Ma abbiamo anche un piano C: si organizzi un sondaggio sulla disponibilità delle famiglie a regolarizzare a fronte della
convenienza offerta.
– Servizio civile obbligatorio. Potrebbero essere sei mesi dei quali due di formazione e quattro di lavoro in aiuto (4-5 ore al giorno) di famiglie con soggetti non autosufficienti. Per le famiglie sarebbe un grande sollievo e per i giovani interessati una grande esperienza educativa. Anche in questo caso c’è il problema di chi paga. In parte con una tassazione a carico di quelli che non lo vogliono fare.
– Valorizzazione del patrimonio abitativo degli anziani. Avrete notato l’aumento del fenomeno della vendita della nuda proprietà. E’ una soluzione che ti può procurare un pacco di soldi, ma se sei al quarto piano senza ascensore resti prigioniero in casa. Anche il prestito vitalizio
ipotecario può essere una soluzione, ma ha lo stesso inconveniente di prima più altri. Occorre attrezzare una gamma di offerte compreso il conferimento del patrimonio a un soggetto che ti assicuri adeguata assistenza per tutto il tempo necessario. Il risparmiato per farti un patrimonio immobiliare sarebbe assimilato a quello per una polizza LTC (Long Term Care) ed implica anche liberare le persone anziane dal “dovere” di lasciare i mattoni in eredità.
– Occupiamoci anche di oltre un milione di persone (soprattutto donne), familiari de persone non autosufficienti che se ne prendono cura direttamente. Ci siamo messi a chiamarle caregiver. Ci sono almeno due misure che si potrebbero adottare: per quelle che hanno un lavoro riconoscere un diritto ad aspettativa non retribuita e senza alcun onere per l’azienda; per tutte la copertura figurativa ai fini pensionistici del periodo di cura.

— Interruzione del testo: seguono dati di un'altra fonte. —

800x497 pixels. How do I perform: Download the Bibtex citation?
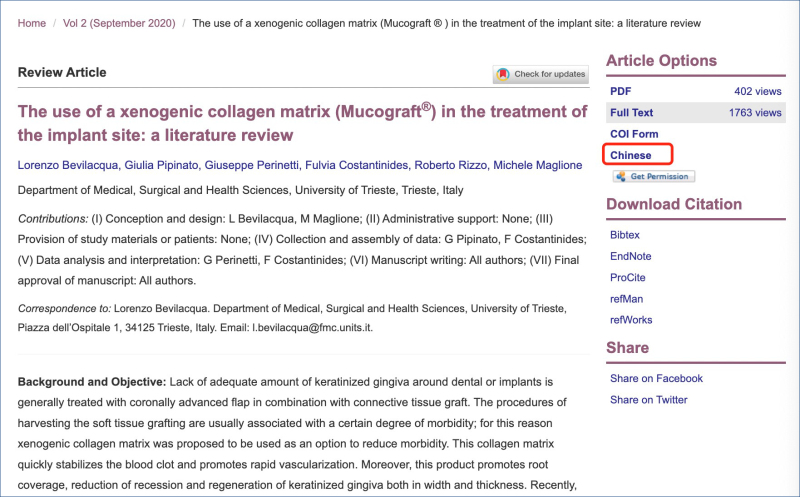coord(624,235)
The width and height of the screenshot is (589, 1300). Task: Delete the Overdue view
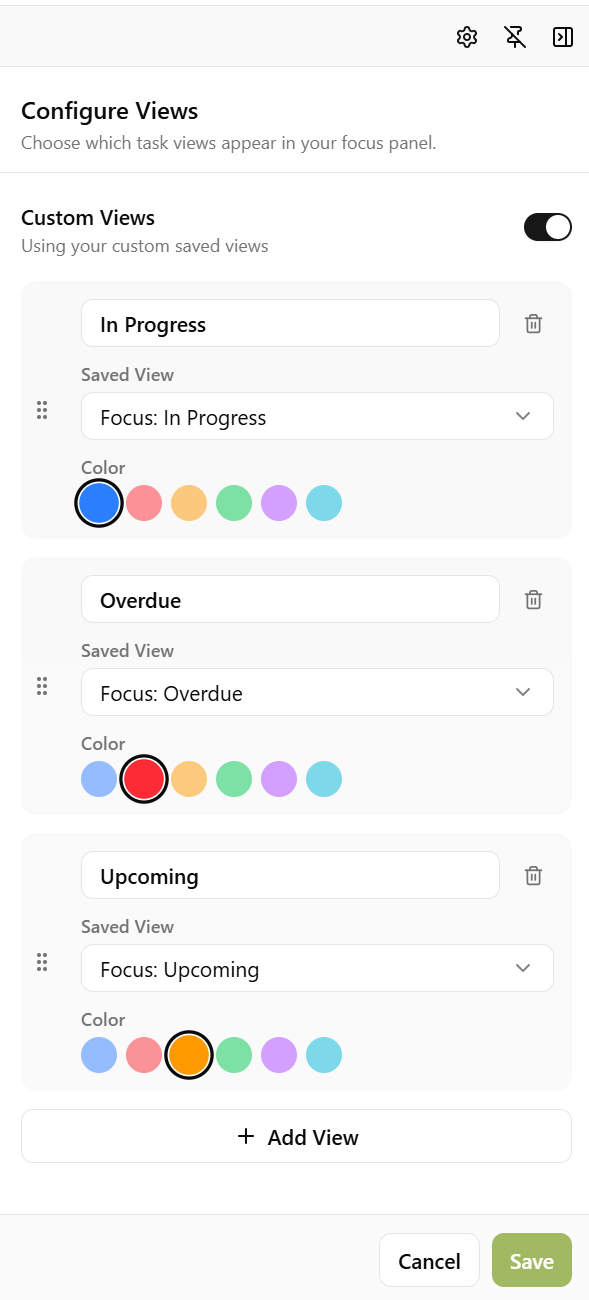pos(533,599)
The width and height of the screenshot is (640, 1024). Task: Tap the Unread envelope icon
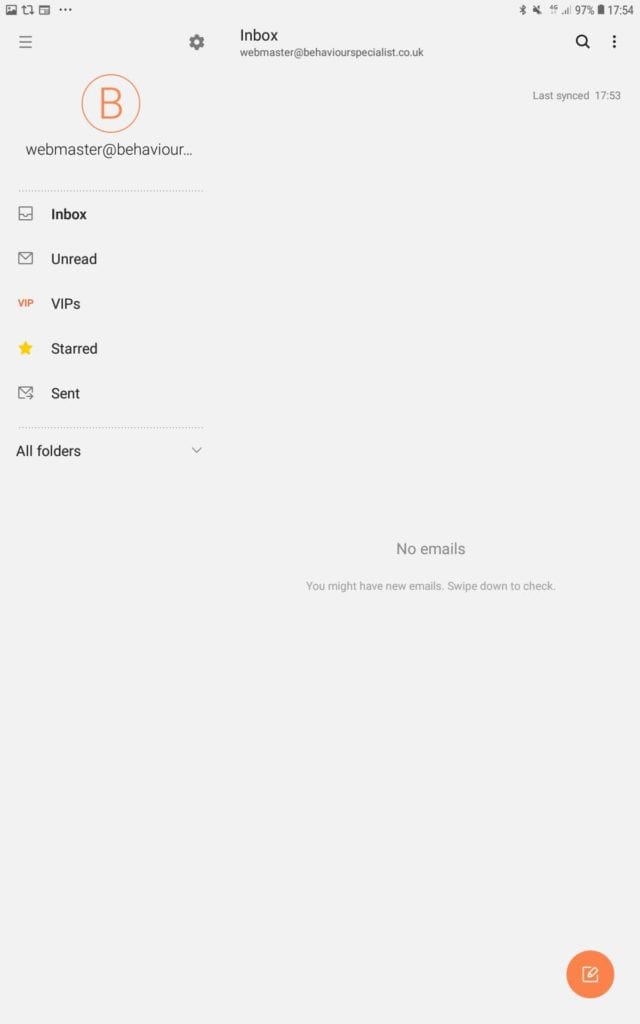click(25, 258)
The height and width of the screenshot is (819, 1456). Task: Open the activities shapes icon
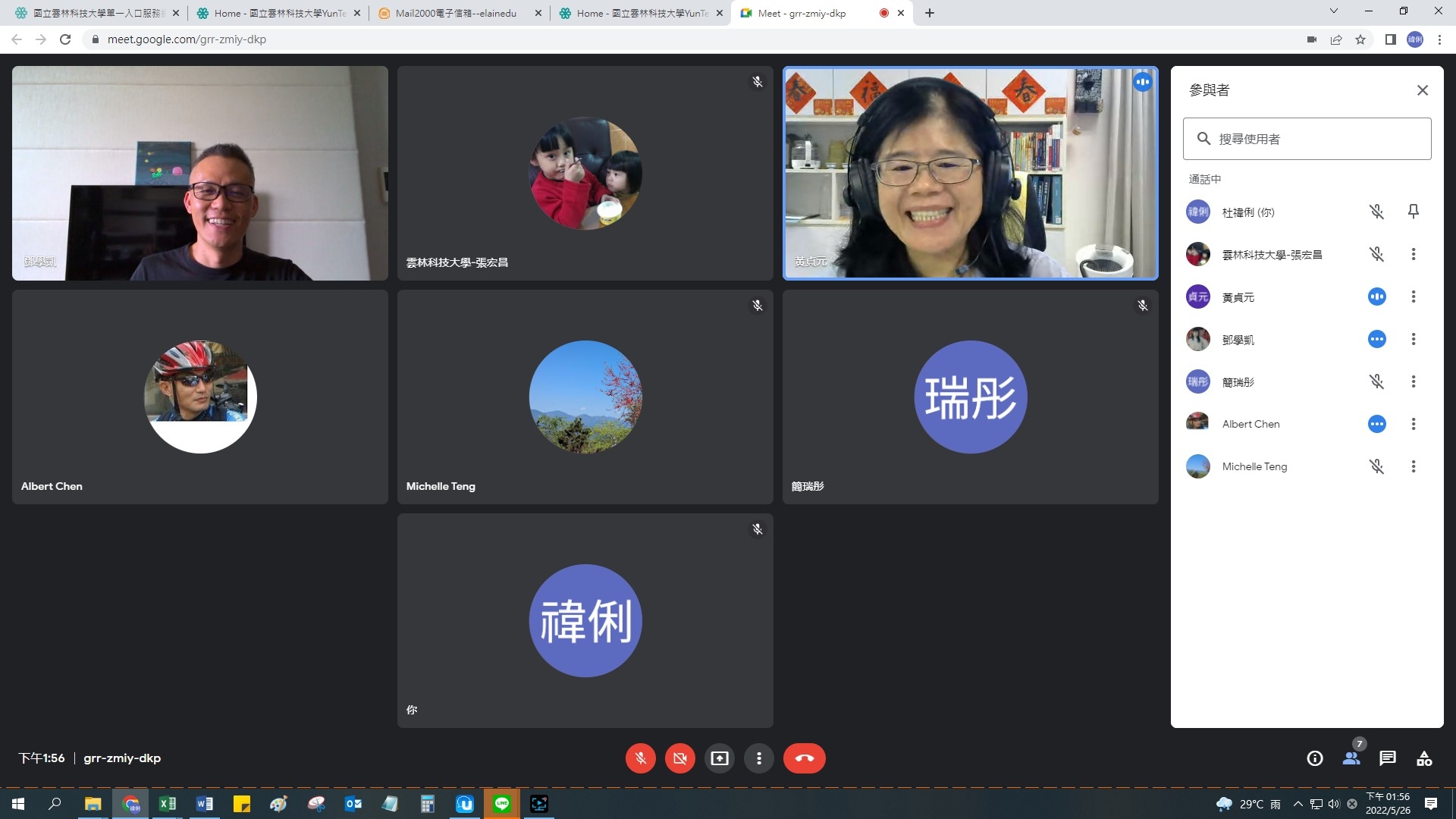click(x=1423, y=758)
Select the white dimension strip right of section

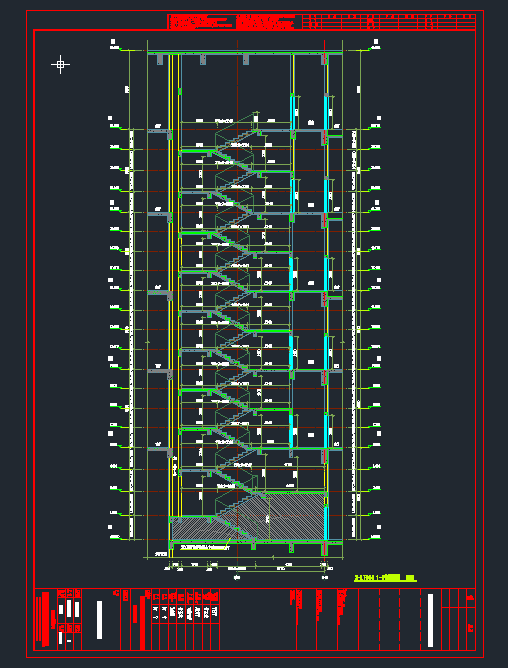[x=353, y=333]
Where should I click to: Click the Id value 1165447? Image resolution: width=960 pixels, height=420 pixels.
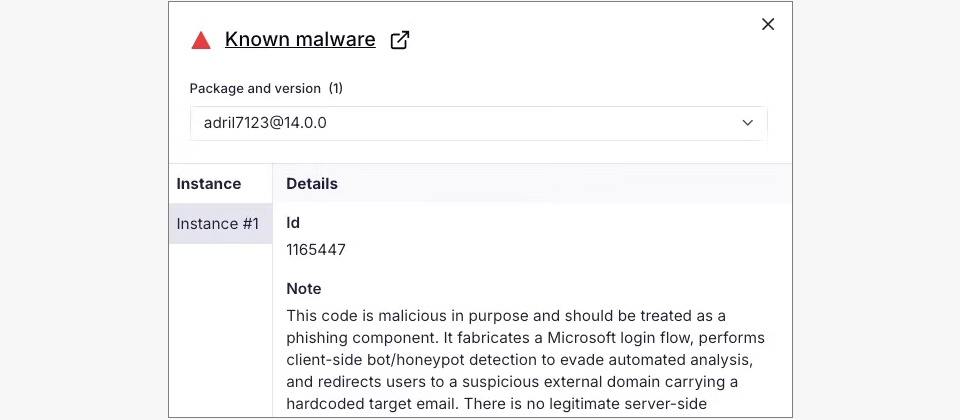(x=316, y=250)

– C’è un problema di formazione sia per badanti che per caregiver familiari. Adesso siamo lontani anni luce dalla bisogna. Si consideri che un’assistente formata può anche evitare le piaghe da decubito per gli allettati. Ci abbiamo ragionato anche con la FIMMG per elaborare un profilo professionale della badante competente di modo che sia uno in tutta Italia con piani formativi ragionevoli e praticabili invece che l’attuale jungla fai da te di ogni Regione. Una formazione del genere avrebbe l’effetto di poter assicurare rioccupazione dei soggetti a fine “missione” anche con
prospettive di evoluzione professionale. Pare si sia deciso di non destinare più risorse europee a questo filone perché si sarebbero scoperti alcuni magheggi inaccettabili. Osservo che se si chiudesse la formazione dove ci siano magheggi resterebbe ben poco.

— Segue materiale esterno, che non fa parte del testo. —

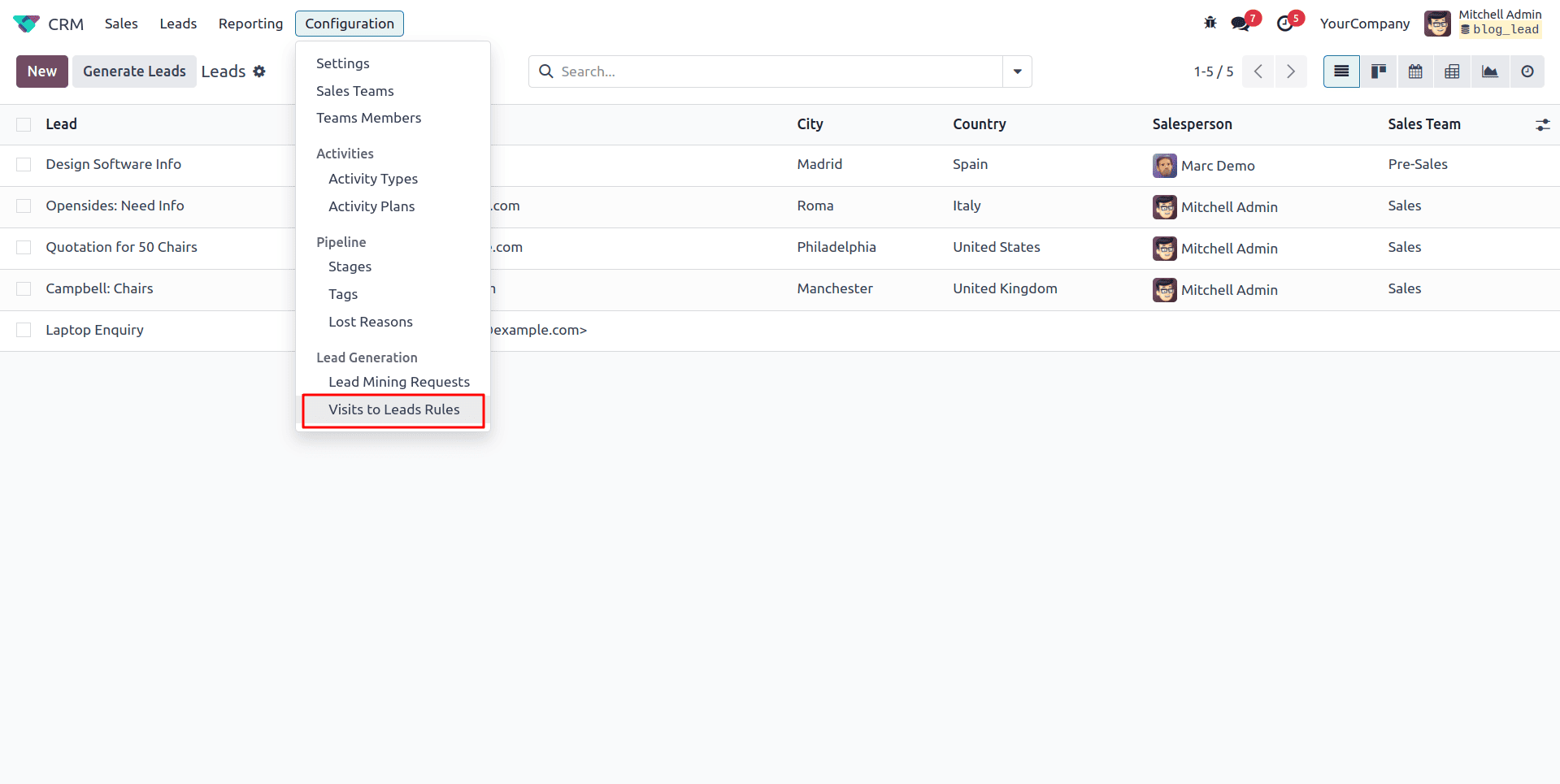The height and width of the screenshot is (784, 1560).
Task: Open the debug bug menu
Action: (x=1210, y=23)
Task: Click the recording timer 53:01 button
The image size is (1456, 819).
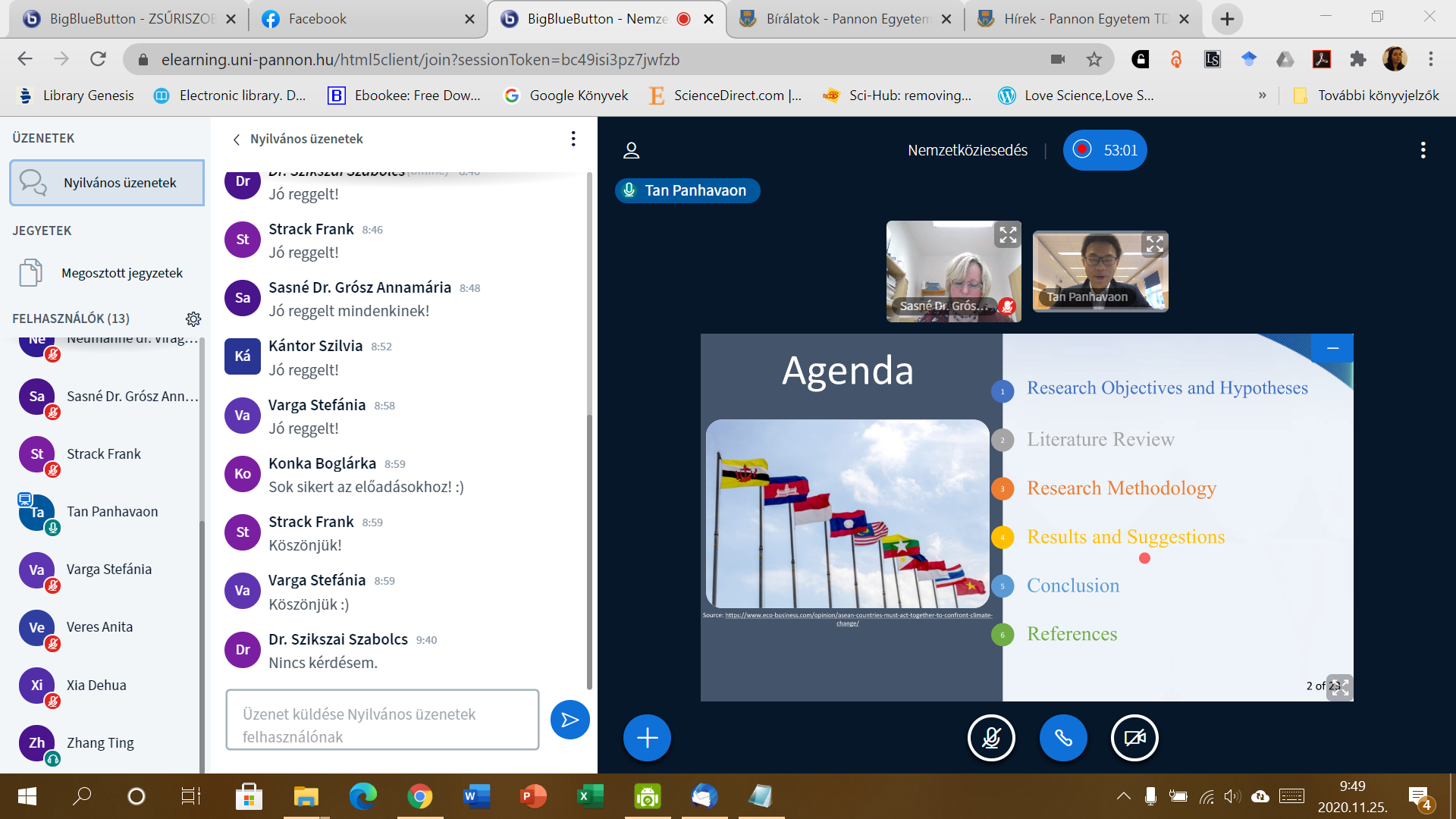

Sono persuaso che i Fondi sanitari possano avere un ruolo; taluni esempi ne sono dimostrazione. Le esperienze esistenti vanno analizzate anche per non prendere abbagli. Le risorse destinate non possono essere marginali. Per ora la grande parte dei Fondi proteggono chi è titolare di un rapporto di lavoro; ne sono fuori familiari e pensionati. Il 20% è andato tutto per i denti. Si potrebbe adottare una modifica: il 20 diventa 30% con almeno un 10% a favore di ognuno dei due filoni.
Va considerato che si va diffondendo una tipologia di welfare aziendale che aggiunge anche prestazioni sanitarie ulteriori rispetto a quelle fornite dai Fondi contrattuali e inoltre che si va aprendo in diverse situazioni una
discussione intorno all’idea di welfare territoriale (o di comunità) come tema per la contrattazione da svolgere a questo livello. Nel “ Patto per il lavoro” firmato il 4 agosto in Emilia-Romagna dalla Regione con tutte le parti sociali e non solo c’è una chiara indicazione in questo senso.
C’è quindi un problema di mettere ordine al traffico. Mi sembra improbabile che un’azienda possa partecipare a tre forme sanità integrativa.